» Excerpted records:
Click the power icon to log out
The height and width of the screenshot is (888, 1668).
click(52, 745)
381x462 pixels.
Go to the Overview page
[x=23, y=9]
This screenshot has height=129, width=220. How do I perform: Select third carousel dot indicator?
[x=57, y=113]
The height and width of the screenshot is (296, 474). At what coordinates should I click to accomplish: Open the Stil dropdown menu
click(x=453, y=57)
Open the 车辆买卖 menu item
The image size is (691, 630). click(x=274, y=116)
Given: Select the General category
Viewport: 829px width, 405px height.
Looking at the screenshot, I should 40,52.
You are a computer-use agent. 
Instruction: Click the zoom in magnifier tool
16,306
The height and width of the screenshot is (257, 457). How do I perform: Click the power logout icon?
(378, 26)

...

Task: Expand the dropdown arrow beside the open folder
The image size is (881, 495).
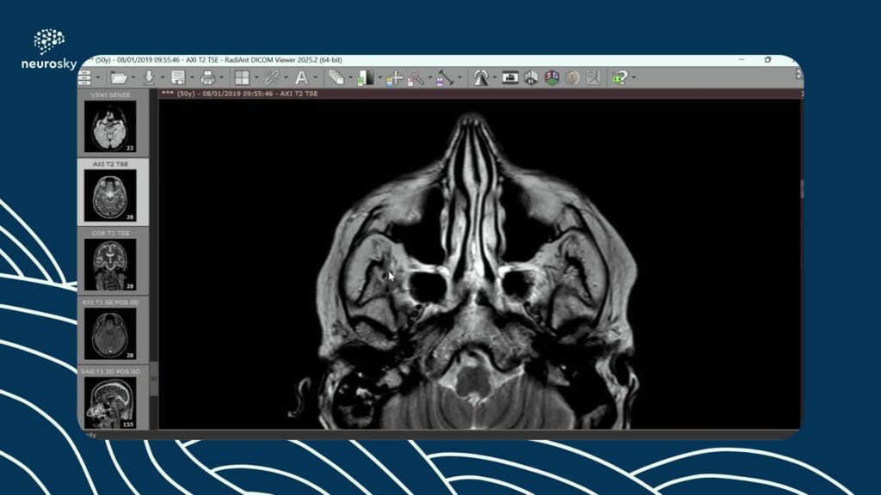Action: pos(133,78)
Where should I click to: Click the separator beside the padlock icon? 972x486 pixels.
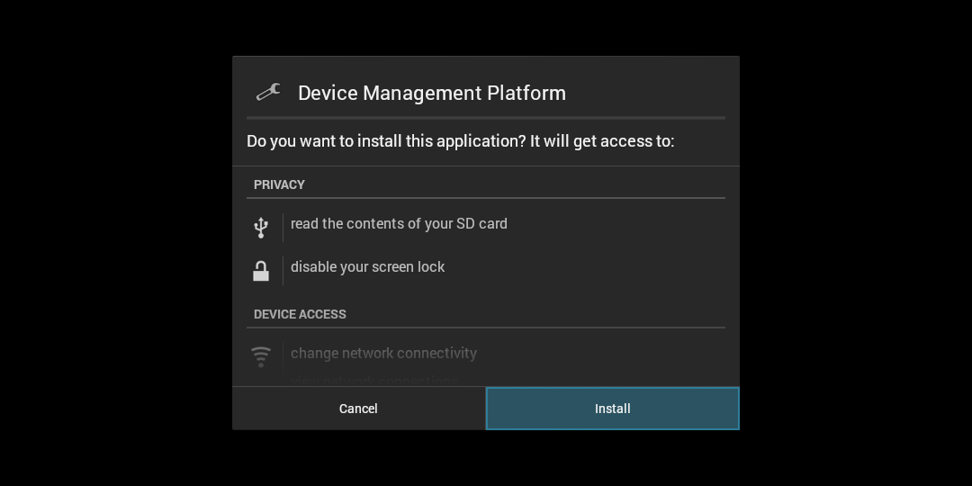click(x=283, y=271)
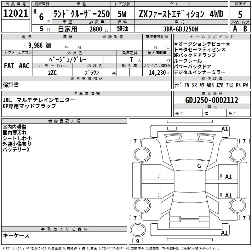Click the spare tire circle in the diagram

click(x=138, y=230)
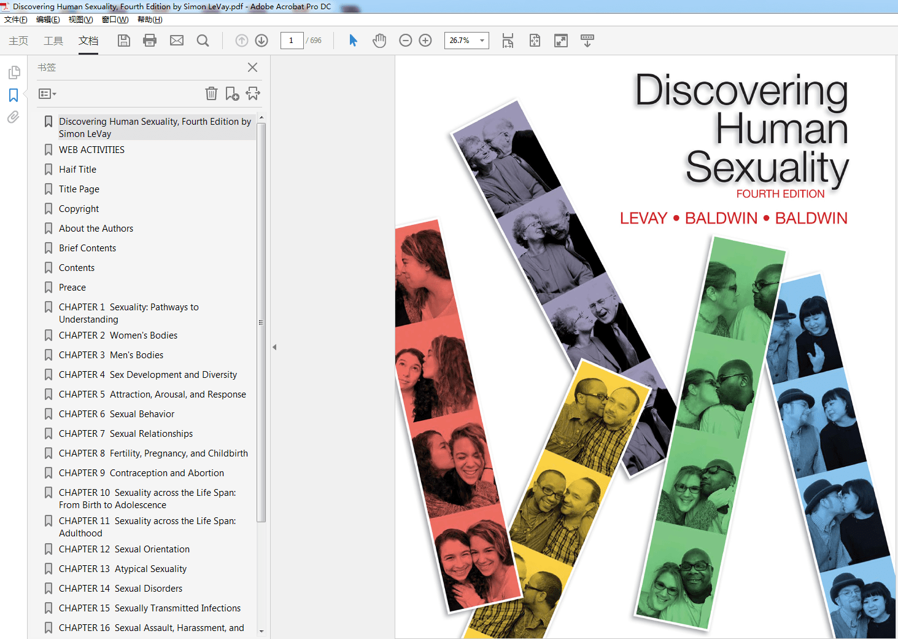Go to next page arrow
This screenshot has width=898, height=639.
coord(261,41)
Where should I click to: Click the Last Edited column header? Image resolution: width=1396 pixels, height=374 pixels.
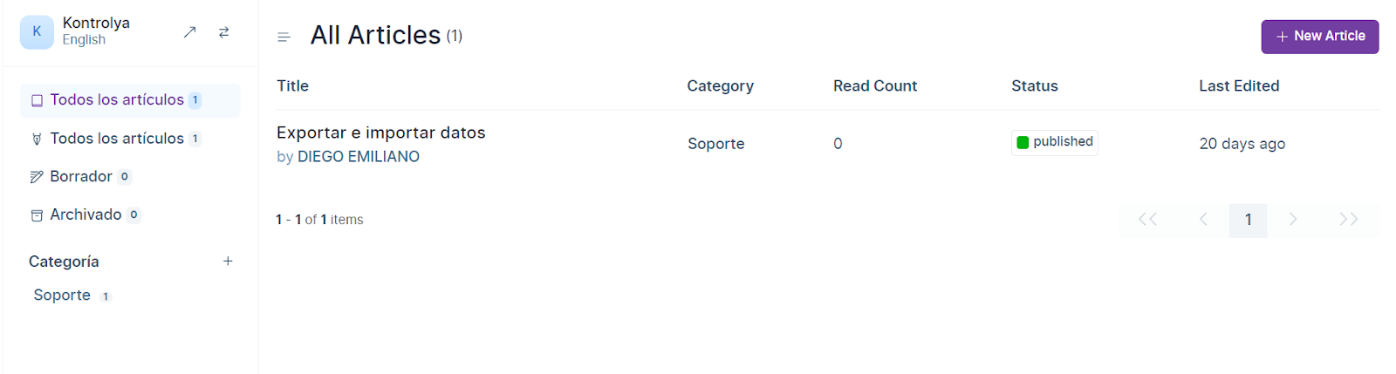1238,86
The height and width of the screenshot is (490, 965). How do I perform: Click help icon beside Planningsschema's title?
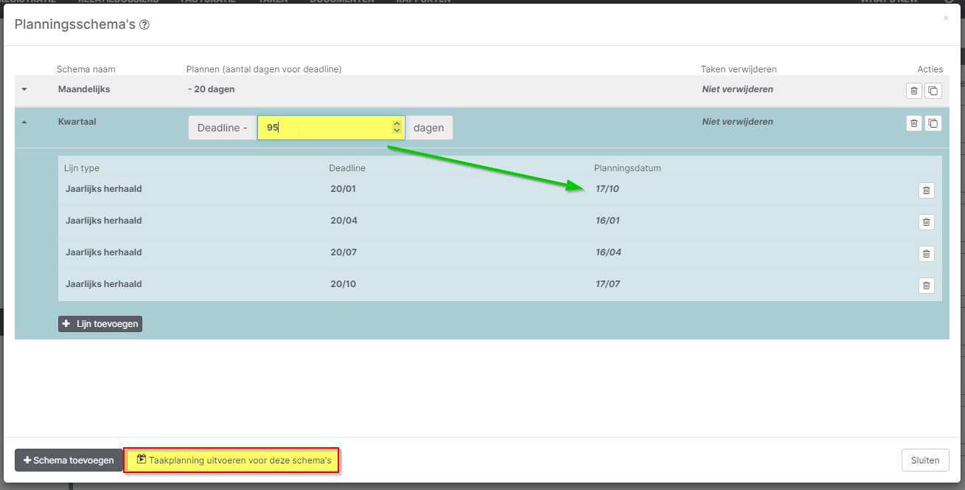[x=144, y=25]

---

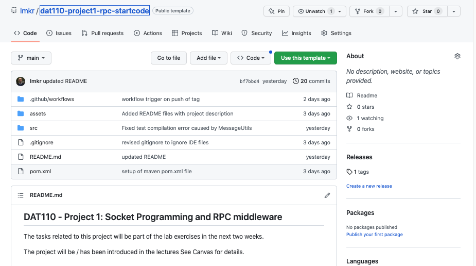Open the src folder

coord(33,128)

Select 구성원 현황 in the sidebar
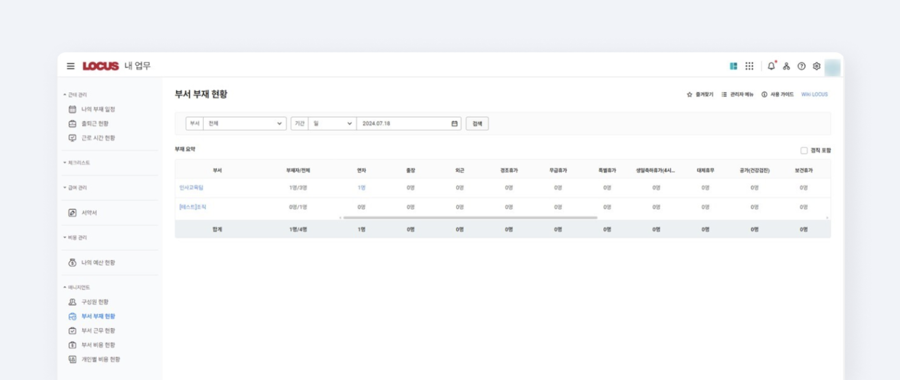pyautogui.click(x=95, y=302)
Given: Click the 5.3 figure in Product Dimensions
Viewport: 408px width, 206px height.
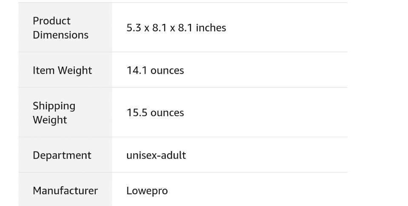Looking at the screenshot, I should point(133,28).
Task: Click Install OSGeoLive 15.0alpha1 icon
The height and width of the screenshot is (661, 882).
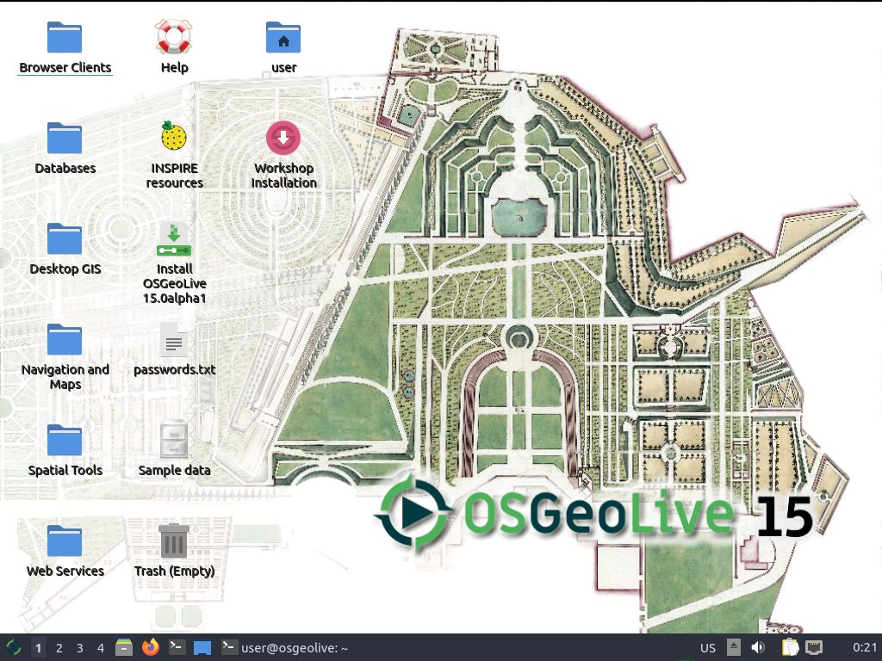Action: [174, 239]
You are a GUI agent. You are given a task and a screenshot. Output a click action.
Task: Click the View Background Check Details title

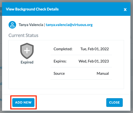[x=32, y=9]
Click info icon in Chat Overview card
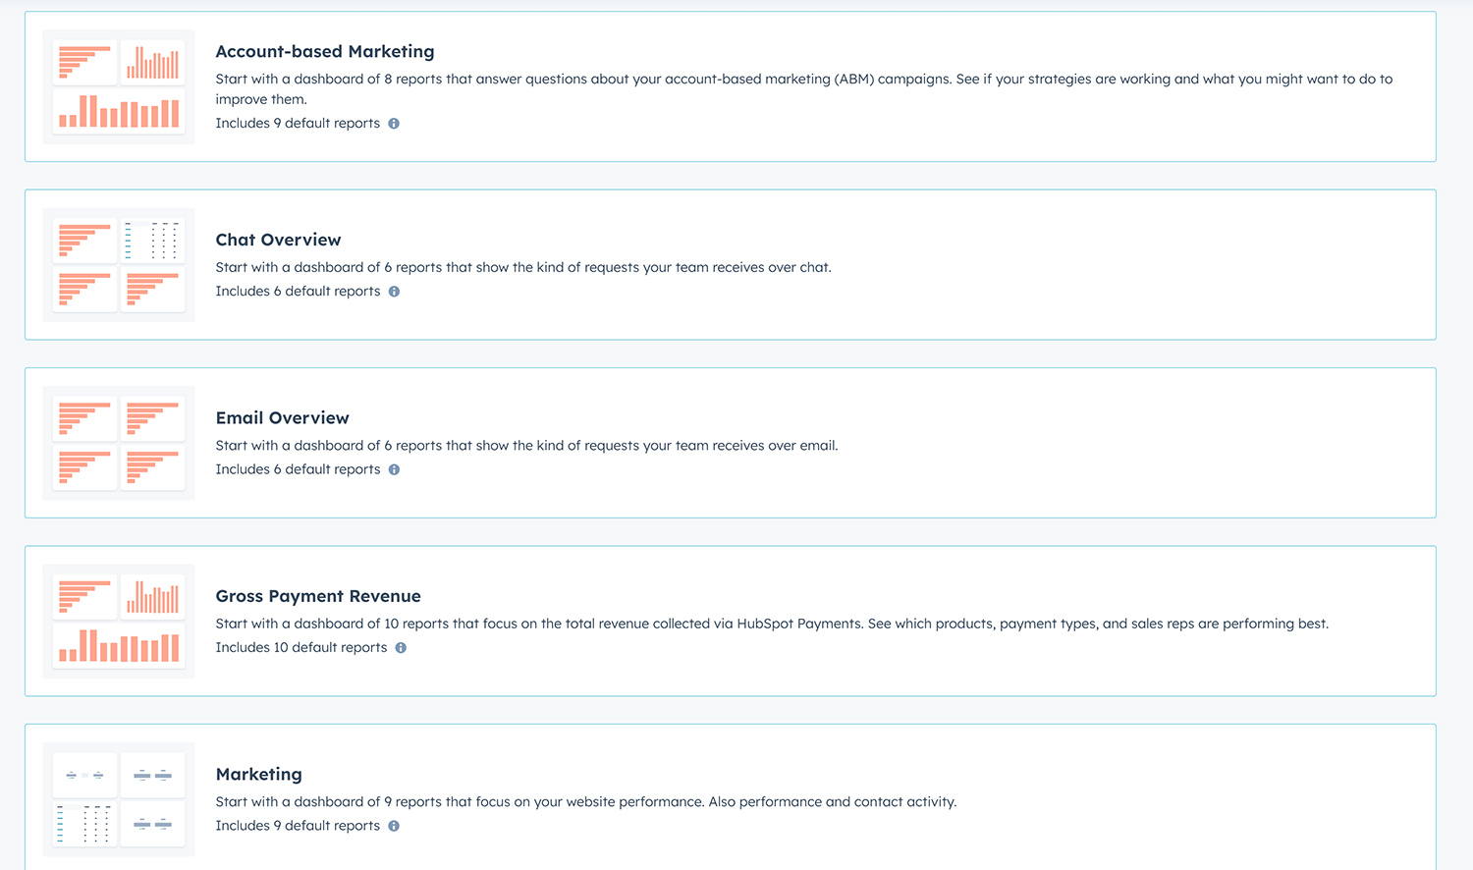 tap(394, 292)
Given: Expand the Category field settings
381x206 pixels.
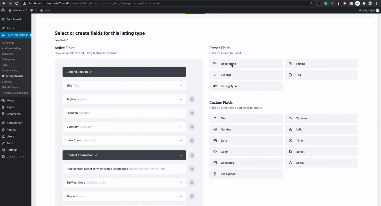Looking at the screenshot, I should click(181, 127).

» Exercise brief:
Tell me how many lines in the entries contain the string "agent", and give nothing besides that number.

» Reply to the task:
2